[Records excerpted from a collection]
☆ ☆ ☆ ☆ ☆ ☆ ☆

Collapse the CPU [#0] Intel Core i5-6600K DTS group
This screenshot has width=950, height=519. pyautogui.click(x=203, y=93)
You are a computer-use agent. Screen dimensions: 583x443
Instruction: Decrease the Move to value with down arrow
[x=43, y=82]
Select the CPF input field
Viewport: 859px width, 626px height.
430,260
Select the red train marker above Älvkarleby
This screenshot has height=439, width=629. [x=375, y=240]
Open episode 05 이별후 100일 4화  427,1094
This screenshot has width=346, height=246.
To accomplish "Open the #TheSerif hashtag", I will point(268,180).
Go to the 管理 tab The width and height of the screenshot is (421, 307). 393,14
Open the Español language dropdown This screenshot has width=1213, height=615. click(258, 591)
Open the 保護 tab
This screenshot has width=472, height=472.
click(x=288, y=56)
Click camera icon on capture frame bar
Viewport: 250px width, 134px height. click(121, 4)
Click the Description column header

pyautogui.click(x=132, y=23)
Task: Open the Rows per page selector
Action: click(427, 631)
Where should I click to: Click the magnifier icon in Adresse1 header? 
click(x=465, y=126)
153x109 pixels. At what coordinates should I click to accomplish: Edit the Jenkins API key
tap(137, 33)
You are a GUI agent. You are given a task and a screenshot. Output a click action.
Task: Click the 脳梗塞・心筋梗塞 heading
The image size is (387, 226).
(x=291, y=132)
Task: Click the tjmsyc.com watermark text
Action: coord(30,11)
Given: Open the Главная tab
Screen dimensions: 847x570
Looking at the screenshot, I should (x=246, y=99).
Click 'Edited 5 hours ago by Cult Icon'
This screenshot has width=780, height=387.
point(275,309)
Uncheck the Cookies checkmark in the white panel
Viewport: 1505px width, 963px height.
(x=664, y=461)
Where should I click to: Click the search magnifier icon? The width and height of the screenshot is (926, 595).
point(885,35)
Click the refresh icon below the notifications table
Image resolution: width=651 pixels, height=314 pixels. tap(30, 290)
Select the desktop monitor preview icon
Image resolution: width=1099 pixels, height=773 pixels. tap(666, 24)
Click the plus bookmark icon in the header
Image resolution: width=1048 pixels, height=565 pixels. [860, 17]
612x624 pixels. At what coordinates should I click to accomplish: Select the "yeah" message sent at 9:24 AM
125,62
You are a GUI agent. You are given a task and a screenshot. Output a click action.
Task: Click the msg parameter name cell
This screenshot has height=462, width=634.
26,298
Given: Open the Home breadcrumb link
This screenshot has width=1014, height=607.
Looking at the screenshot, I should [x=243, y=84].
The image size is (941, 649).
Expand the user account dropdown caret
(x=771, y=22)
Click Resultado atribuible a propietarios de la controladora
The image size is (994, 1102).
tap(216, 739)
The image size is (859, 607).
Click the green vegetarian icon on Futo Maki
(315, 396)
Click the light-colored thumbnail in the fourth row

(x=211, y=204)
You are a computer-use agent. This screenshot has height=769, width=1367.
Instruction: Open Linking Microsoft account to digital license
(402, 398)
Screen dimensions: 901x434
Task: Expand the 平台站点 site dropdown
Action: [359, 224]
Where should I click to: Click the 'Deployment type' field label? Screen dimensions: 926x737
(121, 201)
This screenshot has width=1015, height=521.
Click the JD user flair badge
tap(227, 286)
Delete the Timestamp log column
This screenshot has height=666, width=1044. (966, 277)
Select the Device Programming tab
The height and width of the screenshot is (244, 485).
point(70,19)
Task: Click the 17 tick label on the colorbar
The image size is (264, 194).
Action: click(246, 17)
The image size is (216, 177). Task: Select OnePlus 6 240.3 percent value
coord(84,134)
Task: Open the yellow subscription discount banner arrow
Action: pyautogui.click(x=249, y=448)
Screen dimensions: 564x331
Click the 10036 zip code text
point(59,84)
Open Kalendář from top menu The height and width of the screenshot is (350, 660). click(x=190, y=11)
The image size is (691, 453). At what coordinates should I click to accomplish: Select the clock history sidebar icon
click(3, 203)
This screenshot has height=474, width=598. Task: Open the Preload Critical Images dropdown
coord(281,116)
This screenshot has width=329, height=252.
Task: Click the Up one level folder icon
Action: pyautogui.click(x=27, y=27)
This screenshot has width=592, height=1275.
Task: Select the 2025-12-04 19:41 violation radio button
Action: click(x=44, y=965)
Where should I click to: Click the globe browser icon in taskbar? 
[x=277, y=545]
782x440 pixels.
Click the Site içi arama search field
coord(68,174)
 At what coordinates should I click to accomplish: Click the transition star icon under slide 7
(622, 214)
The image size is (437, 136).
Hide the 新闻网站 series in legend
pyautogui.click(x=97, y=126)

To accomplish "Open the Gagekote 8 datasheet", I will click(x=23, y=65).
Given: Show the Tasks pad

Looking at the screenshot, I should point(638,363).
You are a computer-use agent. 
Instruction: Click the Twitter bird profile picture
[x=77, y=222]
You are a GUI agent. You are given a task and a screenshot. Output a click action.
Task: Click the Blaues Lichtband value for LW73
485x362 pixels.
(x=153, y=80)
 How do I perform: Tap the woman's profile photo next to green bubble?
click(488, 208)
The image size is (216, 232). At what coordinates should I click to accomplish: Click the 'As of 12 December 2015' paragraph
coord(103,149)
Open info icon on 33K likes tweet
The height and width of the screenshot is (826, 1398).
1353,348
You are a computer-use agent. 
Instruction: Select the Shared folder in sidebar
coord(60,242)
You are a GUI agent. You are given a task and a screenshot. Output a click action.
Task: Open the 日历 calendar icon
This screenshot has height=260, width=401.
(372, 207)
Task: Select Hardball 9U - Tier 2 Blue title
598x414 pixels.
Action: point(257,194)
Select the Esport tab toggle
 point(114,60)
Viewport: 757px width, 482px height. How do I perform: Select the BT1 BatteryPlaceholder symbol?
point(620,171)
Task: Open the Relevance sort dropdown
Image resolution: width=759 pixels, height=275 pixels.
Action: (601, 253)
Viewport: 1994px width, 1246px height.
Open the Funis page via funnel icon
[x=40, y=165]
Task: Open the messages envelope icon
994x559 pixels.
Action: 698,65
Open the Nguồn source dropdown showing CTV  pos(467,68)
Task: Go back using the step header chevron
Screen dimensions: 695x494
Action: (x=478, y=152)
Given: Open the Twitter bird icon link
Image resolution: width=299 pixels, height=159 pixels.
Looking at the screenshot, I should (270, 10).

☆ ☆ ☆ ☆ ☆ ☆ ☆

**What to produce:**
Could you return all lines from the records that include the word "will"?

**Result of this exercise:**
To accomplish "Open the #TheSerif hashtag", I will point(268,180).
To accomplish "Open the Gagekote 8 datasheet", I will click(x=23, y=65).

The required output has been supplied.